**Materials provided**
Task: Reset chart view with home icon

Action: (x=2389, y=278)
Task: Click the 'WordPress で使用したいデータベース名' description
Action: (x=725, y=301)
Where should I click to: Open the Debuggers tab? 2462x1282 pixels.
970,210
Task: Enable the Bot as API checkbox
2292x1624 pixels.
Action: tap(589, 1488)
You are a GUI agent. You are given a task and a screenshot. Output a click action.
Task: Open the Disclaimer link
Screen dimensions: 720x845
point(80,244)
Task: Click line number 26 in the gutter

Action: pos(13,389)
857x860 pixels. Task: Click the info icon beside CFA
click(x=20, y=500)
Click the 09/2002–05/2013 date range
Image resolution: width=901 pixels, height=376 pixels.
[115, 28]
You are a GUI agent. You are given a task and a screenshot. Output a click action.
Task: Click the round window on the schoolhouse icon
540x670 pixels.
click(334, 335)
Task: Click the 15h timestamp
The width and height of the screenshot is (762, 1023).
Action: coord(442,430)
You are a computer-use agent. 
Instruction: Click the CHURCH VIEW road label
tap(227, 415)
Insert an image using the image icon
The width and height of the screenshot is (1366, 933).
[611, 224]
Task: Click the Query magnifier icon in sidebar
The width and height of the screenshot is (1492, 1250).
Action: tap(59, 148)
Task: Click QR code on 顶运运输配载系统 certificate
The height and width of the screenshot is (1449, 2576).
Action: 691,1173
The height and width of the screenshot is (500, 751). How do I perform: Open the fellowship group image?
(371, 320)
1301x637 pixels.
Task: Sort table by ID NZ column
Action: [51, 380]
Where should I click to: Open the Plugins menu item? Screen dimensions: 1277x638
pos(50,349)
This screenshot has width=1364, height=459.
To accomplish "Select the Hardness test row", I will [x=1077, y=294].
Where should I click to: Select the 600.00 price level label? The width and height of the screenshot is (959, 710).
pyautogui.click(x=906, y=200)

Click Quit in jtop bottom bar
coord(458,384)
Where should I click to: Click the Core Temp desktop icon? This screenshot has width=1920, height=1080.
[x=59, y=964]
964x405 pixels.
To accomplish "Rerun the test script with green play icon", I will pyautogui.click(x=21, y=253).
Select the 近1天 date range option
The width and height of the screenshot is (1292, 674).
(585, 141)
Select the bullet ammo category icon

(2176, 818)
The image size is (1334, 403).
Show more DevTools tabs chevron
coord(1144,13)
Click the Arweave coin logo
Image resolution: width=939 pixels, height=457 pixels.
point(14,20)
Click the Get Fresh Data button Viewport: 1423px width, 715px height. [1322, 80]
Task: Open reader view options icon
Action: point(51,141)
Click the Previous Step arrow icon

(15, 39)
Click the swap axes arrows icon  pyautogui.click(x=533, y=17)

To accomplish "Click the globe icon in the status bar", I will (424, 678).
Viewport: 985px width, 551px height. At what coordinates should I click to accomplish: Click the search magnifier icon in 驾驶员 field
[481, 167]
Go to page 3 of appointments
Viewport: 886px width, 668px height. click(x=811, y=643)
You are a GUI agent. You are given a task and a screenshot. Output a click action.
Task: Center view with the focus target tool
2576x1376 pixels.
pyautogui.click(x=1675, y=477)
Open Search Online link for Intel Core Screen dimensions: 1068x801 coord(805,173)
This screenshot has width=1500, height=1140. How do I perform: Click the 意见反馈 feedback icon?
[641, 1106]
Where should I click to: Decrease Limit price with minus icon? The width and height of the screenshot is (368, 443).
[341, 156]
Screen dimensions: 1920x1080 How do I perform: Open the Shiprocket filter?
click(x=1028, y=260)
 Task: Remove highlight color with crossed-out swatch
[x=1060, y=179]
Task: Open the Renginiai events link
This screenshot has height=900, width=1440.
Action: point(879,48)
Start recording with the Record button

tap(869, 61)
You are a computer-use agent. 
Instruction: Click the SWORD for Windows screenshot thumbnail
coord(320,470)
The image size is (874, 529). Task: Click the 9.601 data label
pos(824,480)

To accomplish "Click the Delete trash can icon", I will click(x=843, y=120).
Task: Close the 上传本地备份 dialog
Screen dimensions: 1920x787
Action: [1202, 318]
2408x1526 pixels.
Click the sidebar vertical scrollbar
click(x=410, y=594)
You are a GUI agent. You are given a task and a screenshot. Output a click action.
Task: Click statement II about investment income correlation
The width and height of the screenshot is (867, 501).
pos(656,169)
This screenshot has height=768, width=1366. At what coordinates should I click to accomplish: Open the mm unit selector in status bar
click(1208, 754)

**What the exercise asks**
Reproduce the items from the line with "Task: Remove highlight" up to and including the line with "Action: [1202, 318]", switching "dialog" to "window" and leaving everything else as it is.

**Finished task**
 Task: Remove highlight color with crossed-out swatch
[x=1060, y=179]
Task: Open the Renginiai events link
This screenshot has height=900, width=1440.
Action: point(879,48)
Start recording with the Record button

tap(869, 61)
You are a computer-use agent. 
Instruction: Click the SWORD for Windows screenshot thumbnail
coord(320,470)
The image size is (874, 529). Task: Click the 9.601 data label
pos(824,480)

To accomplish "Click the Delete trash can icon", I will click(x=843, y=120).
Task: Close the 上传本地备份 window
Screen dimensions: 1920x787
Action: [1202, 318]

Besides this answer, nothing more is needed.